Tuesday, August 23, 2016

How to Mix the Color Black in Acrylic Paint

"Dramatic Loaf of Bread," acrylic on panel, 8" x 10".

Last week, I painted this 8"x 10" bread painting with a rich black background, so I thought I'd quickly share how I mix my "black" paints. First, let me say that there are many color mixing theories, so that doesn't necessarily mean my method is right as much as it's right for me. But maybe it will be right for you, too!

I don't actually have any true "black" paint tubes in my assortment of paints. Technically, I have one, but I have only used it for painting the sides of panels on occasion and not in the actual paintings. Many oil painters use a color theory called the "Munsell" color system, which in fact, incorporates black as a direct way of adjusting the various values of colors; when I painted in oil, I did this, but in acrylic, which I work in now, I find that it just doesn't adapt correctly, so I adjust my color values a little differently. But today, I'm just going to tell you how I mix my black colors for painting black areas in my pieces, not for adjusting the values of other colors in my paintings.

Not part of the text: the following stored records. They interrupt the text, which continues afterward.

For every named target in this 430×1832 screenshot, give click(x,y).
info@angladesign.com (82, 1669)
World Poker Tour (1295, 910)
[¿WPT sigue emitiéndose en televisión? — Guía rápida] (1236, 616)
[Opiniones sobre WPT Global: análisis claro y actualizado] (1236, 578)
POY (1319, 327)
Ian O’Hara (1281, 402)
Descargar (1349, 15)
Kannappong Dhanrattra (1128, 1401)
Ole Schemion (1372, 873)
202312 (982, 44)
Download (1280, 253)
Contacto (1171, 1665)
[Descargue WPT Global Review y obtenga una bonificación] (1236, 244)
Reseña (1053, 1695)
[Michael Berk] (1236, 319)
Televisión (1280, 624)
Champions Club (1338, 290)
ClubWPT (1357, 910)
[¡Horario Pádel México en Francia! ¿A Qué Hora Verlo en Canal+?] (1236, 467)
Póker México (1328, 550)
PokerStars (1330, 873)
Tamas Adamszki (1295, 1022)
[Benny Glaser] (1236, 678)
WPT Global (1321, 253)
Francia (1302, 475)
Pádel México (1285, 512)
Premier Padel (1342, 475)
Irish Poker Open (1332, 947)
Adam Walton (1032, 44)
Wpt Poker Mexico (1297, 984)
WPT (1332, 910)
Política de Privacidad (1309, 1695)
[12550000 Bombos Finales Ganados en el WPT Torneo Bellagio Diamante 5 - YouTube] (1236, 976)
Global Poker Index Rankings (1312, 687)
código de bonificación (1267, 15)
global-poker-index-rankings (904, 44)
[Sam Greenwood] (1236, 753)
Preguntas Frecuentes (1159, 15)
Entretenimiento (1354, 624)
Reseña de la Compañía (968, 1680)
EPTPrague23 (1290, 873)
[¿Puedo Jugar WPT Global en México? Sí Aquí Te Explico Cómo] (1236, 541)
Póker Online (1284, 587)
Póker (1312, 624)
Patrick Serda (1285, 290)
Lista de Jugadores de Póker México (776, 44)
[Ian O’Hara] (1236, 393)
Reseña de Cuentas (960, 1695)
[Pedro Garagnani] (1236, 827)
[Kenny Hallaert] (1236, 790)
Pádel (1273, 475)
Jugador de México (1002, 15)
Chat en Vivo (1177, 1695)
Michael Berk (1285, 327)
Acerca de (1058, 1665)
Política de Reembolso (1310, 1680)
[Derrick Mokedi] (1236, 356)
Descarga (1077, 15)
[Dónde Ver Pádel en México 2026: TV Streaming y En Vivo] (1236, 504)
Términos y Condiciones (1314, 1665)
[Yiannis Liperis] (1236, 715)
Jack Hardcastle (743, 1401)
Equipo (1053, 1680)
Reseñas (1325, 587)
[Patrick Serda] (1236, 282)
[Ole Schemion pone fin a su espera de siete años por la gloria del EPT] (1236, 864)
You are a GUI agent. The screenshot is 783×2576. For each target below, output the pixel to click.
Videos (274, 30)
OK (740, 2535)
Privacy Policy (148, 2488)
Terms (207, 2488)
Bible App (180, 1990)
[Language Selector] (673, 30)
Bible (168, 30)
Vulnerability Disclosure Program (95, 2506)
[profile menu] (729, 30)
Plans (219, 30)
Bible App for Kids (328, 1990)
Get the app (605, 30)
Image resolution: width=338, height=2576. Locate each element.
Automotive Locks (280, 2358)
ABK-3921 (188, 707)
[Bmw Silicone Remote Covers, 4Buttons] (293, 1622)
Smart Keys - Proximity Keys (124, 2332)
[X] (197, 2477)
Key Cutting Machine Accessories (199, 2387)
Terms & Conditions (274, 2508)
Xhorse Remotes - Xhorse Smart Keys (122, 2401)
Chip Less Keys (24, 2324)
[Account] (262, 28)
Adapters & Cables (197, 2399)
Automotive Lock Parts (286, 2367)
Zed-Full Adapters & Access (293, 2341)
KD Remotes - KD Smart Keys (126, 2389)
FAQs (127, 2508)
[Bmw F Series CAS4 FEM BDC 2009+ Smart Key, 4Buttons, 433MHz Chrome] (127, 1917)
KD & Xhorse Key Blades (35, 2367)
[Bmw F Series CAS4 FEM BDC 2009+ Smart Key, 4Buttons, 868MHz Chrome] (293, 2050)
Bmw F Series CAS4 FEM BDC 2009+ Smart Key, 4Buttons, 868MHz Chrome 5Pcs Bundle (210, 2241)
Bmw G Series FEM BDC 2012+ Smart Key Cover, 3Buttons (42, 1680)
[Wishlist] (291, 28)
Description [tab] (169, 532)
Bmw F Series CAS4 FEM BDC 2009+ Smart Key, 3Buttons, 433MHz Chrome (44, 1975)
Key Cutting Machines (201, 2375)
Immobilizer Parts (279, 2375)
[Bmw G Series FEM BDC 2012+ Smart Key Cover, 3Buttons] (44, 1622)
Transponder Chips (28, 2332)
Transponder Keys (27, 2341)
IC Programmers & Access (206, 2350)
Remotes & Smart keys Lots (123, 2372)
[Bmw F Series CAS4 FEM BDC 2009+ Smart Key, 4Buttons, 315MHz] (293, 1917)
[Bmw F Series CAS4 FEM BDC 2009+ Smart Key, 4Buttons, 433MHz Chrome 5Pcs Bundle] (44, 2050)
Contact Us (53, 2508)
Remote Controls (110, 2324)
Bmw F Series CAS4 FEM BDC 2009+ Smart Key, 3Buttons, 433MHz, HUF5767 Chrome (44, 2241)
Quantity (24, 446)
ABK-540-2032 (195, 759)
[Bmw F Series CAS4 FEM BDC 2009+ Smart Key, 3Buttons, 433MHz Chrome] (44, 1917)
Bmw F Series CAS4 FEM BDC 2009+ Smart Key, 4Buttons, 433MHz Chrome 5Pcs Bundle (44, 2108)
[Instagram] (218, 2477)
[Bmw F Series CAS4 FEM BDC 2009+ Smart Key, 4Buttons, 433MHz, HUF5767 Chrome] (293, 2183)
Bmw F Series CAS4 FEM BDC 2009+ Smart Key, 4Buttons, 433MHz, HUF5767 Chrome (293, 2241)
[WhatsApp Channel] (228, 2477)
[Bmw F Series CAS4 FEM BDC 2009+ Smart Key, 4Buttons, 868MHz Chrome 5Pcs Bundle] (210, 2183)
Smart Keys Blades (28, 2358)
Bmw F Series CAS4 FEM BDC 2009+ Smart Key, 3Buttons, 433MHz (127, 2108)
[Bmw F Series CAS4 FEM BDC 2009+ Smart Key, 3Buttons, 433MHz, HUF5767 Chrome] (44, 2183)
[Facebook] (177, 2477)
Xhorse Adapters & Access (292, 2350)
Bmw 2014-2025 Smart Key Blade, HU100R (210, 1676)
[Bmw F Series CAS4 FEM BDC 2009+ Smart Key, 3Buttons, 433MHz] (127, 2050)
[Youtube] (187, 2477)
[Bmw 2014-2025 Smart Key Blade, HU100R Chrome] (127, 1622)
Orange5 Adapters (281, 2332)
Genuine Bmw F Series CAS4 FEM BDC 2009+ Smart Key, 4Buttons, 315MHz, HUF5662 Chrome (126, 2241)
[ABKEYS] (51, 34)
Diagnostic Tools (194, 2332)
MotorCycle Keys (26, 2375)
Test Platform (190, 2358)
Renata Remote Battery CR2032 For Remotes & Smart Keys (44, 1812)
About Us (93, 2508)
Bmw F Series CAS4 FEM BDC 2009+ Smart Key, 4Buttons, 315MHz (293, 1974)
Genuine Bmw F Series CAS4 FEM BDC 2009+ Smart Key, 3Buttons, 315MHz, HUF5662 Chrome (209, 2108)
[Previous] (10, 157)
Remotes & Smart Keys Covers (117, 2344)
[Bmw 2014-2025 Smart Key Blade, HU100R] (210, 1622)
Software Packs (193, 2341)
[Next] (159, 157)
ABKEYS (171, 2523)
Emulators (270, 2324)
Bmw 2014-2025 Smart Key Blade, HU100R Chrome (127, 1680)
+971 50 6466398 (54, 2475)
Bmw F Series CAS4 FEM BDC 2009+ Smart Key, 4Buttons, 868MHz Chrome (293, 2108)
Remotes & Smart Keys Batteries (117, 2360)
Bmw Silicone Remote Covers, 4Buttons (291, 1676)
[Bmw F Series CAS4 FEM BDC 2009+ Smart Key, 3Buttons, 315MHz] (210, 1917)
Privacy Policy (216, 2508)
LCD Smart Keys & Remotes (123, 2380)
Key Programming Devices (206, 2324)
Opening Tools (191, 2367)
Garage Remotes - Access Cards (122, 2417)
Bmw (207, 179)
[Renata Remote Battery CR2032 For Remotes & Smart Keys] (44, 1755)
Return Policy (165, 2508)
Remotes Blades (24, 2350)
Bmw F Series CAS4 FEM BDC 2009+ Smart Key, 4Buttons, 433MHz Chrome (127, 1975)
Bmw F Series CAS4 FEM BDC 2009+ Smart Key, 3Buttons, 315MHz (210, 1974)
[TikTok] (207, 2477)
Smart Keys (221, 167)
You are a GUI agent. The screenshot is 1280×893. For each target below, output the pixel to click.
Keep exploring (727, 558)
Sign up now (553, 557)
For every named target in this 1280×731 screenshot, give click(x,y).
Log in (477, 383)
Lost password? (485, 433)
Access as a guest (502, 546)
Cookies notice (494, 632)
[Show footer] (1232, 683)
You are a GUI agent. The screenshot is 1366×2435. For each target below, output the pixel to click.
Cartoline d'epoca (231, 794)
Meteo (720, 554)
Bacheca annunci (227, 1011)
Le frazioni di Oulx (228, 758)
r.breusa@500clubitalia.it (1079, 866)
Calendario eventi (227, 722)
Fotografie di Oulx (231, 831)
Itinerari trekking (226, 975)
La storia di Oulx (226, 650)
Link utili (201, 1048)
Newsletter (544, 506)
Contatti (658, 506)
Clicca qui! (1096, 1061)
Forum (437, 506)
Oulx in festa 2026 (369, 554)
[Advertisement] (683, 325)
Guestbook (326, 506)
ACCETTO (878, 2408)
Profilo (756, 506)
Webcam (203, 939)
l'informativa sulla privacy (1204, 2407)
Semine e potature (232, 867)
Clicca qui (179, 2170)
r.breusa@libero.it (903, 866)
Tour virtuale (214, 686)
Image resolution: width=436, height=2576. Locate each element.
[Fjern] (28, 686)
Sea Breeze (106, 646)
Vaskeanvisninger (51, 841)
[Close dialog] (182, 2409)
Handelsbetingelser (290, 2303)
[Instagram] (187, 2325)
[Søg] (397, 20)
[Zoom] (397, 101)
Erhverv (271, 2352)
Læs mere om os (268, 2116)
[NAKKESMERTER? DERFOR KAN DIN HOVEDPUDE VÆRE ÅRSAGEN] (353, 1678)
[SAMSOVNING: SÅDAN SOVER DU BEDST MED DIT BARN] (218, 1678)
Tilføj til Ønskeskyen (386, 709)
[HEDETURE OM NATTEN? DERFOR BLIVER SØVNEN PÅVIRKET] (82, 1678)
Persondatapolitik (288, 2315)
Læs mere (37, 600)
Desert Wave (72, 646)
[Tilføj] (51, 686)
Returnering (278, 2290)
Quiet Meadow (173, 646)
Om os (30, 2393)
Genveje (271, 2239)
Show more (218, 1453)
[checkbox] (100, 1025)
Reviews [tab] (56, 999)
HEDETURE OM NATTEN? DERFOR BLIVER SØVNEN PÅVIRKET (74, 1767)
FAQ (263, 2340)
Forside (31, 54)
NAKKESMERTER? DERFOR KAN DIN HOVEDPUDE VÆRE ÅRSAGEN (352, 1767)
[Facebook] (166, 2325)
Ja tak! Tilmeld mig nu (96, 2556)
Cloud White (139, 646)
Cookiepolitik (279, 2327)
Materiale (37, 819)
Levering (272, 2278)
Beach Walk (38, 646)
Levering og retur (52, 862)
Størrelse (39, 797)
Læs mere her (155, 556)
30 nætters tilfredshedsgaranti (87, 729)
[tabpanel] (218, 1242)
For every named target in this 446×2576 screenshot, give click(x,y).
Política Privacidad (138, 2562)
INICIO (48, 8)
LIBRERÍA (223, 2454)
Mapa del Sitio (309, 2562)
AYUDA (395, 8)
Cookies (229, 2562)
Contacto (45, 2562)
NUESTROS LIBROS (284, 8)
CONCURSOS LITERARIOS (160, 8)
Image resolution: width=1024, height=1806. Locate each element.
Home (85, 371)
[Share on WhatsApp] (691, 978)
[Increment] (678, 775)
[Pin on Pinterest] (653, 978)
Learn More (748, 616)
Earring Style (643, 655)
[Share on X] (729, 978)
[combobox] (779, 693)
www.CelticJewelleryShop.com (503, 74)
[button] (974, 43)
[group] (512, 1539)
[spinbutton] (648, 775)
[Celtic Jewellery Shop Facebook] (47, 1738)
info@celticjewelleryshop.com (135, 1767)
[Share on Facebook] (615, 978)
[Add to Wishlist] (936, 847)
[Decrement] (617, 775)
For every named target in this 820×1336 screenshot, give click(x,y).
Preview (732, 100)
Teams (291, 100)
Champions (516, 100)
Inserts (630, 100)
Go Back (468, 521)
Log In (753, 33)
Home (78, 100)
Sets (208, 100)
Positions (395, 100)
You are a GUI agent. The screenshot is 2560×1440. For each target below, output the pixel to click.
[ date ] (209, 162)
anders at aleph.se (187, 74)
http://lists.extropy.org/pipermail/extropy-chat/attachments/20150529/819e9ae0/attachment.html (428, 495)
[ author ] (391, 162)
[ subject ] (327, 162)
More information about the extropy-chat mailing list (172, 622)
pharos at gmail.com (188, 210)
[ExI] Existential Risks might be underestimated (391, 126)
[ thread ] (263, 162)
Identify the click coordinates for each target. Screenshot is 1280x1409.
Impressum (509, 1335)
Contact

To create a simple "black" that has a richness that straight-from-the-tube blacks can't match, simply mix 1 part brown to 1 part blue. My favorite go-to blacks are 1 part raw umber to 1 part payne's gray or ultramarine blue. For lettering, I use 1 part raw umber to 1 part cobalt blue. For a warmer black, 1 part burnt umber to 1 part payne's gray or ultramarine blue. Sometimes you may need to adjust the ratio a bit, so be sure to paint it on a test surface before you put it straight on your painting surface. I keep a piece of matte white foam board on my easel behind my paintings as a test surface (and to stop the paintings from falling through!).

You can also complicate the colors a bit more by adding a tinge of another color, like Jenkin's green, but I have found I like the simpler formulas.

If you have worked in acrylics for any length of time, you've probably experienced "color shift" - when the color dries slightly darker than when it's wet. This is why it's hard to mix the same color twice. So instead, I mix all of my colors in a little condiment container with a lid. I like Diamond Daily mini cups because they are small, inexpensive, have a lid and are disposable. It gives me just the right amount of paint, and if I store the container in a ziploc bag, it will stay wet for up to a week, depending on the colors.

I hope this has helped a bit! Happy painting!